● **Given problem**
Reproduce the lines below with every "three-dot" swapped for "ellipsis", leaving everything else untouched.

# # # #

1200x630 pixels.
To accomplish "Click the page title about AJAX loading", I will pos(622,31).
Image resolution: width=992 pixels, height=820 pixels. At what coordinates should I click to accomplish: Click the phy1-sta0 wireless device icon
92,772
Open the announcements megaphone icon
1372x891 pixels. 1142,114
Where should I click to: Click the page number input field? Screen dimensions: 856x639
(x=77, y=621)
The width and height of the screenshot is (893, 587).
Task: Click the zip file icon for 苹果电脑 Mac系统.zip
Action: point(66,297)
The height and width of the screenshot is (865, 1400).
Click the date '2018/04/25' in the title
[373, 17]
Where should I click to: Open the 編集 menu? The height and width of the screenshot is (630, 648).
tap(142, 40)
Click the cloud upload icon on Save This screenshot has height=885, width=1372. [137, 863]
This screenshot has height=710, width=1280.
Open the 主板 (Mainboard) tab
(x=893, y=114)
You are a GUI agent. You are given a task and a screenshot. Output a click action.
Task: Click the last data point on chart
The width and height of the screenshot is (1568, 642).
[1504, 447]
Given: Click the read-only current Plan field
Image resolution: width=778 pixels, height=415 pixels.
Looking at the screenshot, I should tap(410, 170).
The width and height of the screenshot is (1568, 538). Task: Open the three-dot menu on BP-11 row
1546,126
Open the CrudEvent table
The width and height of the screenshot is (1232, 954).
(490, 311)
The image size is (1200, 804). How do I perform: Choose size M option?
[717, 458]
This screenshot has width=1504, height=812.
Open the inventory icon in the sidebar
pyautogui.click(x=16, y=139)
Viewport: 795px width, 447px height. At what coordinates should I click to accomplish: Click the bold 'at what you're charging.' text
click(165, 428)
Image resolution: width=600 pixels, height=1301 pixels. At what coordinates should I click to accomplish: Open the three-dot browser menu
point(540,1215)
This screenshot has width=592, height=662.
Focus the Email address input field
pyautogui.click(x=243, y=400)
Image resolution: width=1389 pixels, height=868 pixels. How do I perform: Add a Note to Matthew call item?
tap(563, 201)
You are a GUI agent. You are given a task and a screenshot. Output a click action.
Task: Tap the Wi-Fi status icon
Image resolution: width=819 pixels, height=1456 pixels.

# # # #

● **Result for this task**
1200x630 pixels.
To accomplish "Click the page title about AJAX loading", I will pos(622,31).
Image resolution: width=992 pixels, height=820 pixels. At what coordinates should I click to accomplish: Click the phy1-sta0 wireless device icon
92,772
Open the announcements megaphone icon
1372x891 pixels. 1142,114
Where should I click to: Click the page number input field? Screen dimensions: 856x639
(x=77, y=621)
The width and height of the screenshot is (893, 587).
Task: Click the zip file icon for 苹果电脑 Mac系统.zip
Action: point(66,297)
The height and width of the screenshot is (865, 1400).
Click the date '2018/04/25' in the title
[373, 17]
Where should I click to: Open the 編集 menu? The height and width of the screenshot is (630, 648).
tap(142, 40)
Click the cloud upload icon on Save This screenshot has height=885, width=1372. [137, 863]
This screenshot has height=710, width=1280.
Open the 主板 (Mainboard) tab
(x=893, y=114)
You are a GUI agent. You are given a task and a screenshot. Output a click action.
Task: Click the last data point on chart
The width and height of the screenshot is (1568, 642).
[1504, 447]
Given: Click the read-only current Plan field
Image resolution: width=778 pixels, height=415 pixels.
Looking at the screenshot, I should tap(410, 170).
The width and height of the screenshot is (1568, 538). Task: Open the ellipsis menu on BP-11 row
1546,126
Open the CrudEvent table
The width and height of the screenshot is (1232, 954).
(490, 311)
The image size is (1200, 804). How do I perform: Choose size M option?
[717, 458]
This screenshot has width=1504, height=812.
Open the inventory icon in the sidebar
pyautogui.click(x=16, y=139)
Viewport: 795px width, 447px height. At what coordinates should I click to accomplish: Click the bold 'at what you're charging.' text
click(165, 428)
Image resolution: width=600 pixels, height=1301 pixels. At what coordinates should I click to accomplish: Open the ellipsis browser menu
point(540,1215)
This screenshot has width=592, height=662.
Focus the Email address input field
pyautogui.click(x=243, y=400)
Image resolution: width=1389 pixels, height=868 pixels. How do I perform: Add a Note to Matthew call item?
tap(563, 201)
You are a GUI agent. You are given a task and a screenshot. Output a click action.
Task: Tap the Wi-Fi status icon
Image resolution: width=819 pixels, height=1456 pixels.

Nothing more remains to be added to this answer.